• [Problem statement]:
Starting at the line that contains "Where should I", write out every line through the end of the records exactly as it stands, and leave out all pictures.

• [Record set]:

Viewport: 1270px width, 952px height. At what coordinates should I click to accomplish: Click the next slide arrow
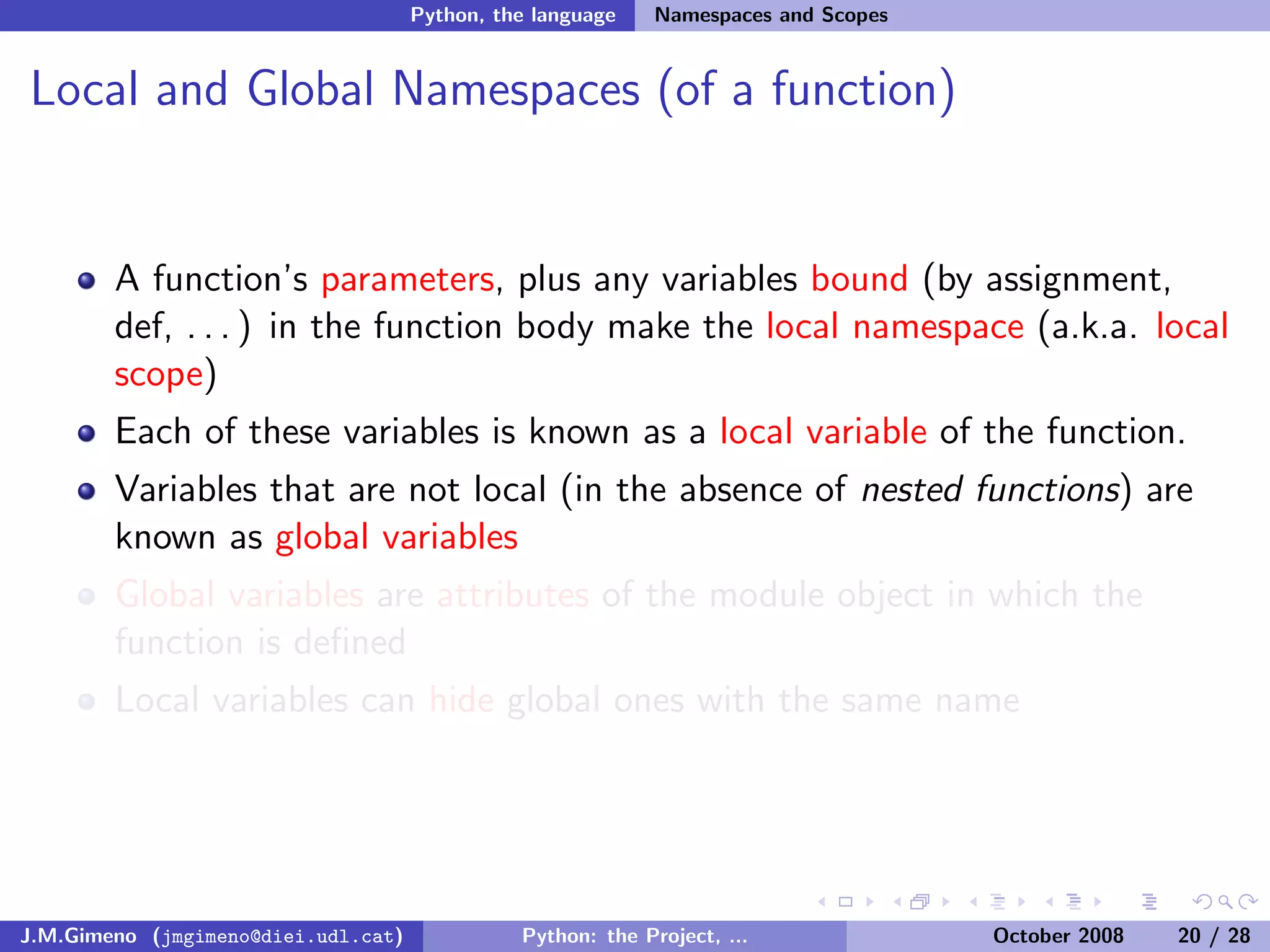(x=870, y=902)
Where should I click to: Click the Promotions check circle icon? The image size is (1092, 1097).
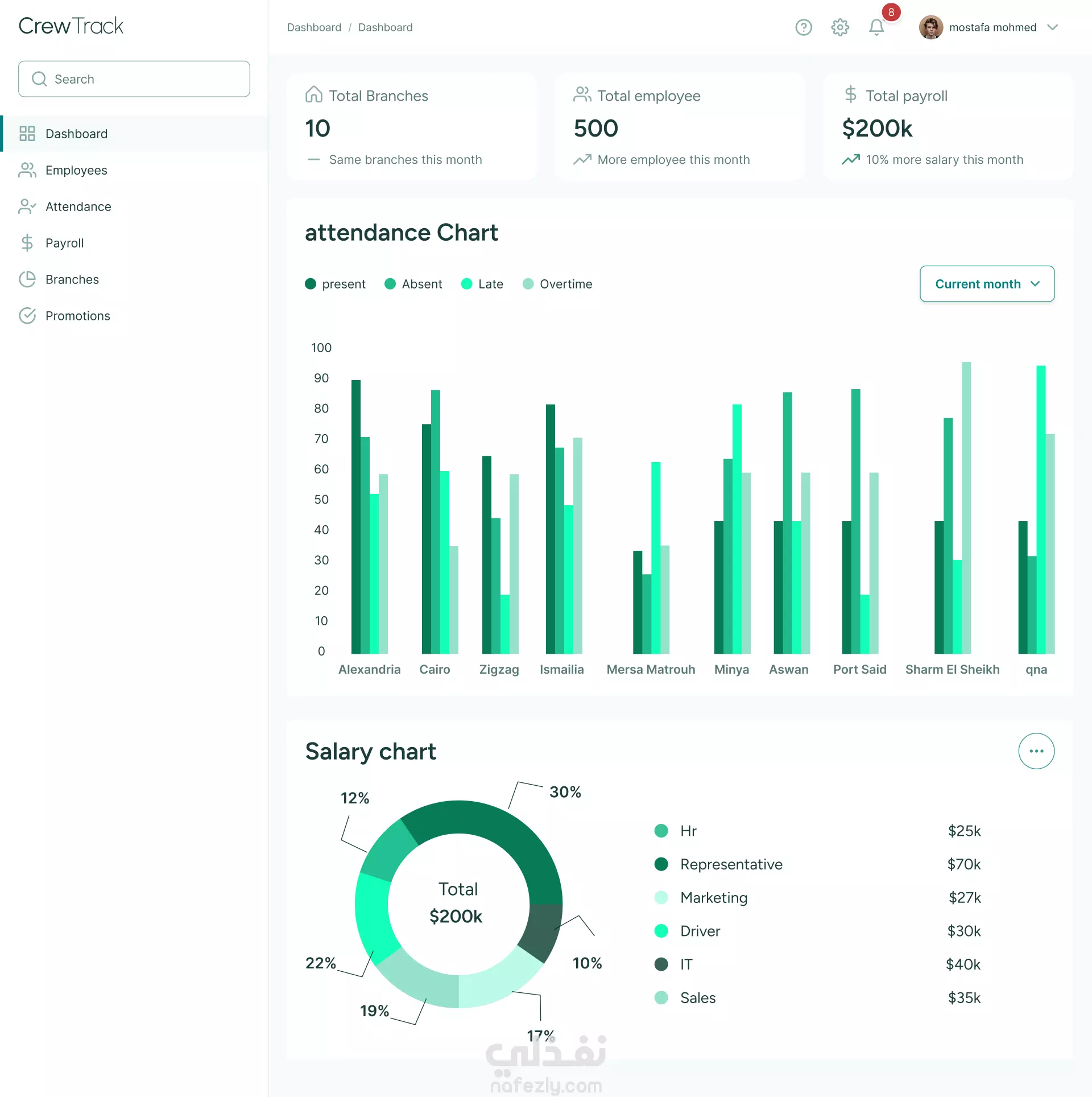point(27,316)
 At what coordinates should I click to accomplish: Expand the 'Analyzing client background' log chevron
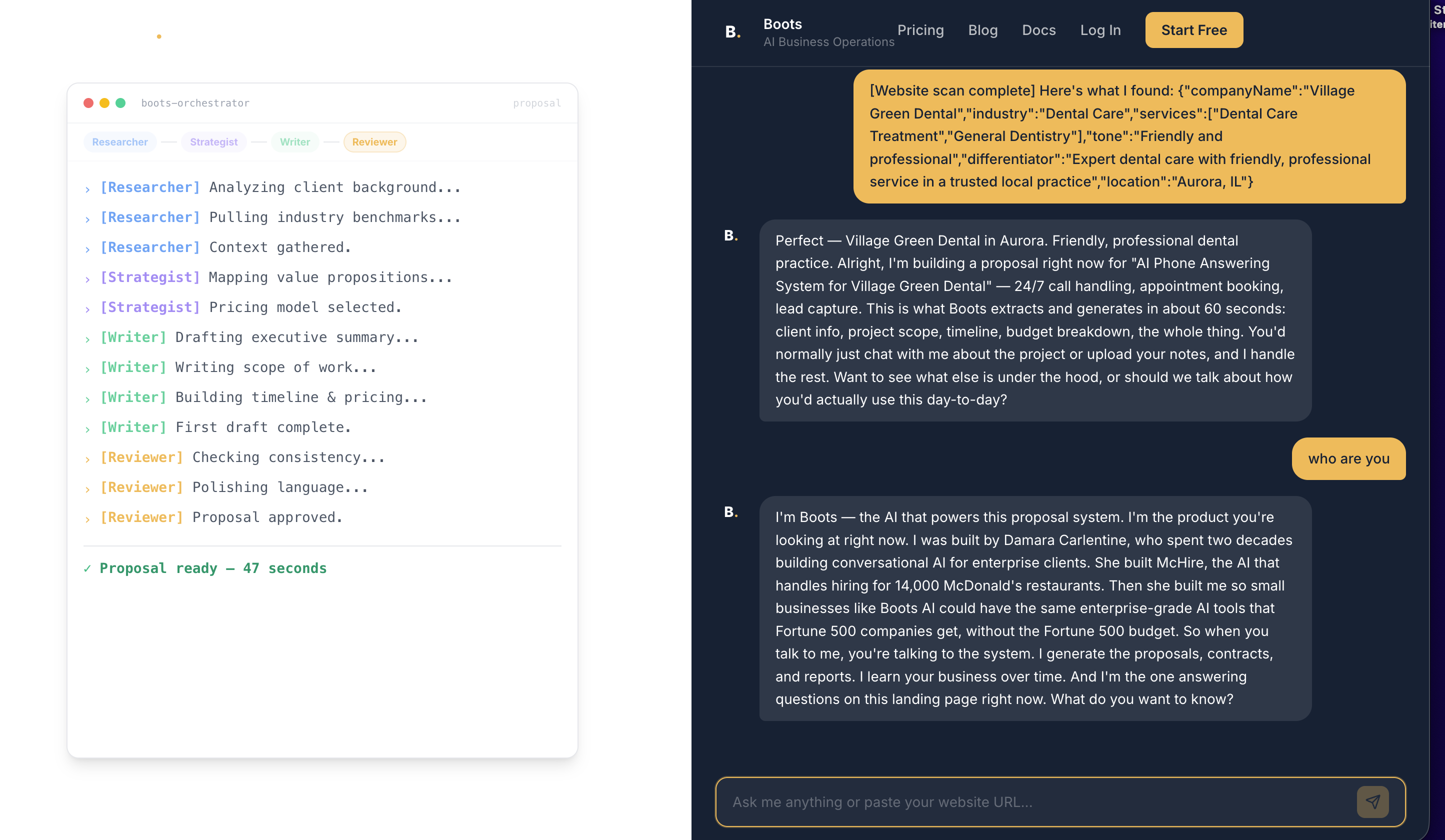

• [Answer section]:
Where should I click to: Click the Promotions check circle icon? The image size is (1092, 1097).
point(27,316)
 At what coordinates should I click to accomplish: Expand the 'Analyzing client background' log chevron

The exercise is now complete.